# SELECTED PASSAGE
◇ ◇ ◇

Posts Tagged ‘hydrotherapy for dogs’

Rehab Therapy: An Opportunity to Practice Patience

Wednesday, May 18th, 2011

I am not known for my patience.  In fact, when I was a kid, my father used to joke that when the good Lord passed out patience, I didn’t bother to wait in line.

But I’ve learned a few things since opening Scout’s House and one of them is that you have to have patience with rehab therapy.  It doesn’t happen overnight.

As many readers of this blog know, I started Scout’s House because I saw what an incredible difference it made in the life of my own dog.  But when I started rehab with Scout, I had no expectations that it would help her.  To be honest, she was such a neurological mess, I didn’t think anything could fix her.  But rehab did.  Not overnight but over months, slowly and steadily.  And I’m so glad I was patient enough to give it time to work.

So if there’s one bit of advice I’d give to anyone considering rehab therapy for her or his pet, it’s this:  have patience. Too many people come to Scout’s House expecting overnight miracles, but that’s not how rehab therapy—or physical therapy for humans—works.  It takes time to regain lost muscle strength, particularly when a leg hasn’t been used for a month or two.  And it takes even more time to retrain a brain to move limbs properly again after, say, a disk rupture or an FCE.

We often tell our new clients to start by bringing their pets in twice a week for two to three weeks and by then they should see at least a little improvement.  And we say twice a week because often the more therapy a pet gets each week, the more quickly you’ll see gains.  It’s just like going to the gym:  go once a week and you won’t see much change over the course of several weeks.  But go twice a week—or even three times a week—and you’ll improve far more rapidly.

So, if you’re headed to rehab with your pet, have patience and give it time to work.  I can’t promise it will–rehab doesn’t help every animal just as physical therapy doesn’t help every human–but if you commit to at least twice a week for two or three weeks, you’ll know if rehab is right for your pet.  And you’ll have the peace of mind, knowing you tried.

“Exercise is Medicine”

◇ ◇ ◇

# DATA EXTRACTS
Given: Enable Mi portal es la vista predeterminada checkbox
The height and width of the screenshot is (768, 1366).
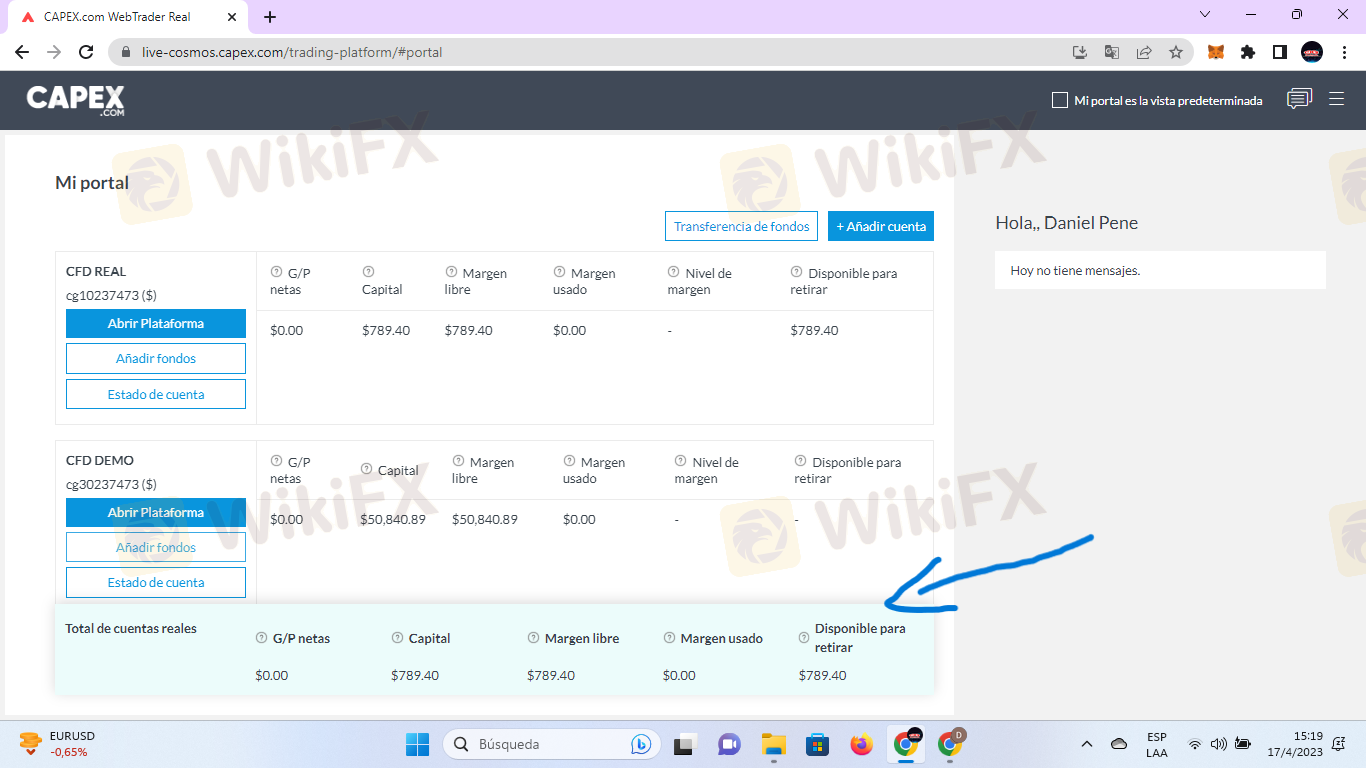Looking at the screenshot, I should [1060, 100].
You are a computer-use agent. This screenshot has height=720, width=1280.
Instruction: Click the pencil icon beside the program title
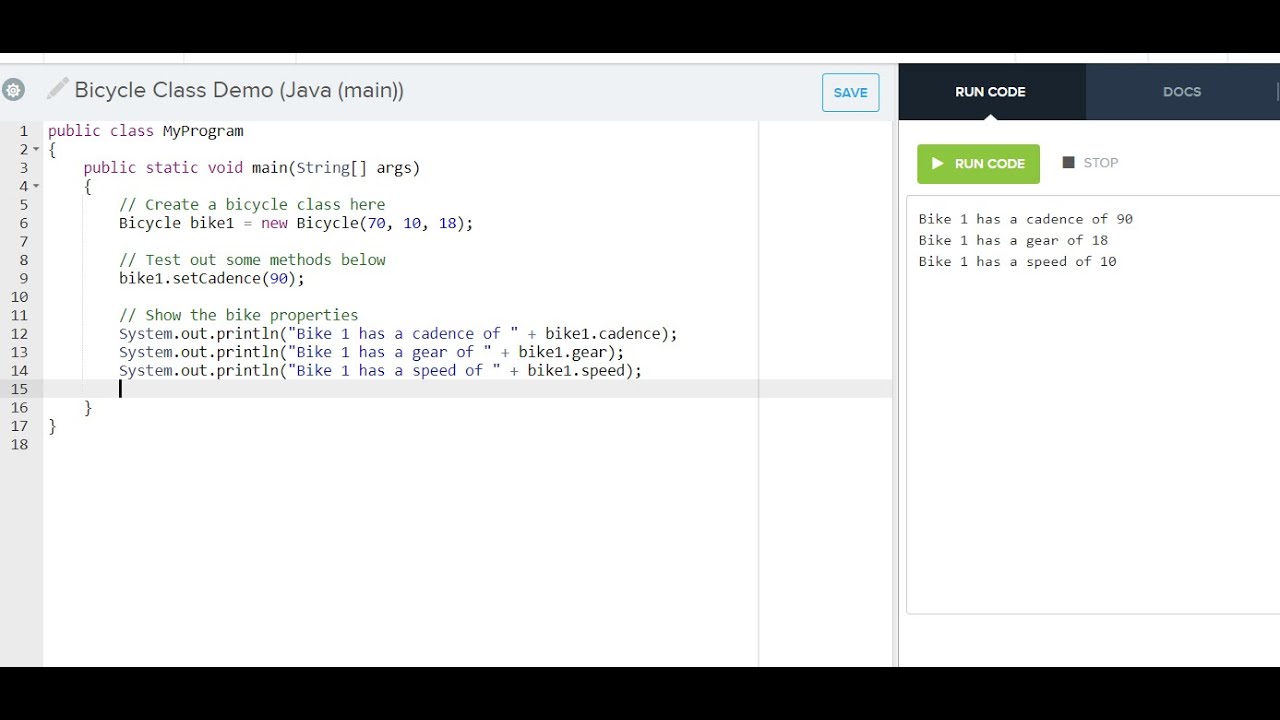[x=58, y=89]
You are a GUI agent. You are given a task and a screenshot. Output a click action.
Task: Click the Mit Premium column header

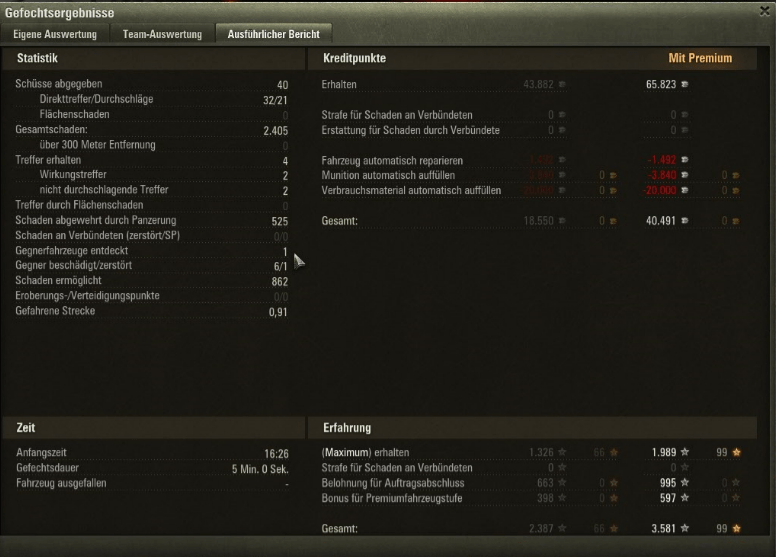pyautogui.click(x=700, y=58)
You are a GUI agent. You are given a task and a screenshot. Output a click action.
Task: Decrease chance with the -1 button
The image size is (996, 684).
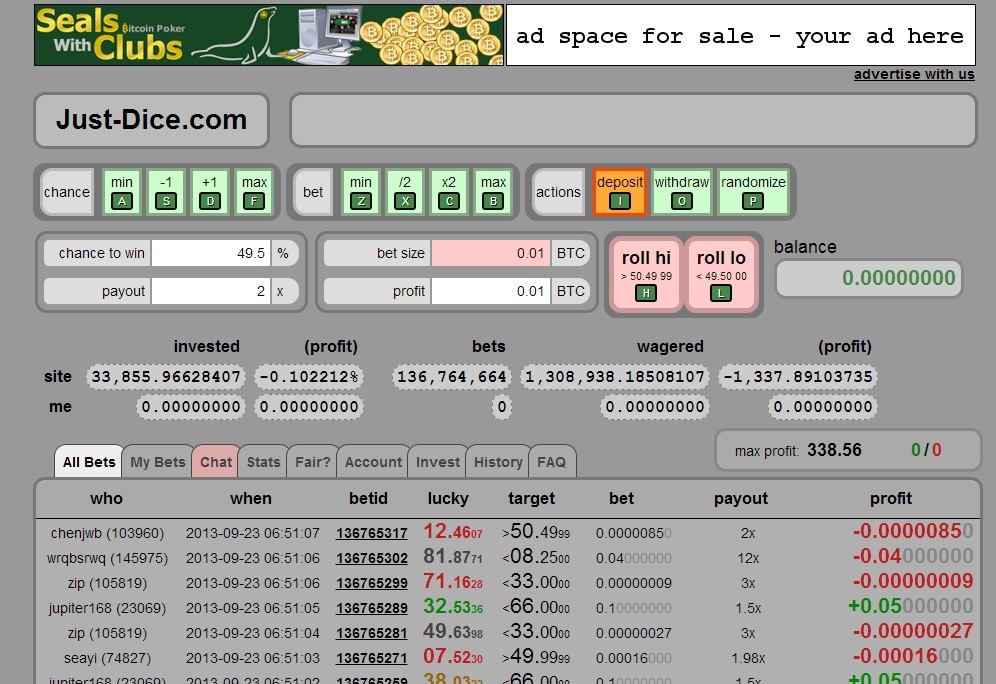(166, 192)
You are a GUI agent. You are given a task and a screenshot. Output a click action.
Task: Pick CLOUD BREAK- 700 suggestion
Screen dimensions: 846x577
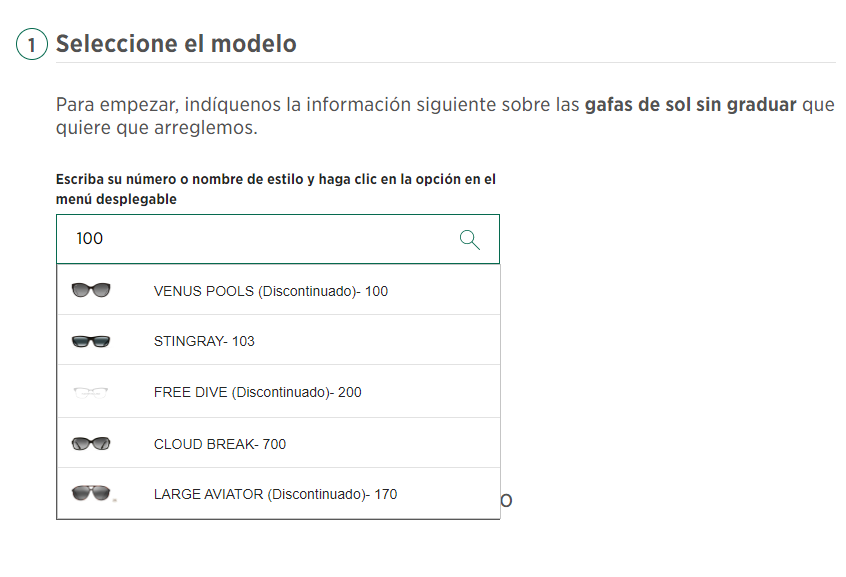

◇ ◇ ◇

# PROBLEM DETAILS
Carry on the Scout's House blog page about rehab therapy for dogs, starting right after its final line, “Exercise is Medicine”.

# EXERCISE ANSWER
Friday, January 29th, 2010

Yesterday’s Wall Street Journal had a great article in it about the physical dangers inherent in many of the winter sports at the Olympics.  What I particularly loved about the story was a comment by Jim Cerullo, the head trainer for the the U. S. luge team, about how much more quickly athletes recover these days from their injuries.  Cerullo credited these improved recovery times to advances in arthroscopic surgery (which is being used in veterinary medicine now, too) and to–and I quote the article here–an “approach to rehabilitation that encourages exercise and movement (almost immediately in the case of world class athletes) over rest.”  Cerullo explains that if an athlete injured a knee 20 or 30 years ago, he or she would have ended up in a brace for a month, but today those athletes get into rehab almost immediately.  “Tear an ACL,” the article says [and, I should say, that’s analagous to a dog tearing a CCL], “and the staff at The Center for Excellence will have you working out in the hydrotherapy pool within days of the operation.”  Mr. Cerullo summed it up beautifully:  “We have a saying now ‘exercise is medicine.'”

Thank you, Mr. Cerullo!  That is exactly the message we’ve been sharing with our clients at Scout’s House for almost five years now–a message that’s overshadowed by the fact that veterinary medicine is about 10 or 15 years behind the advances in human medicine (although quickly catching up).  Don’t put your dog in a crate for 8 weeks after a TPLO surgery if you have a certified canine rehabilitation therapist nearby.  Get your dog into rehab and you’ll give him the best chance of recovering more quickly and more completely from his injury.  And yes, he may not be an Olympic athlete, but he can definitely benefit from what we’ve learned from them.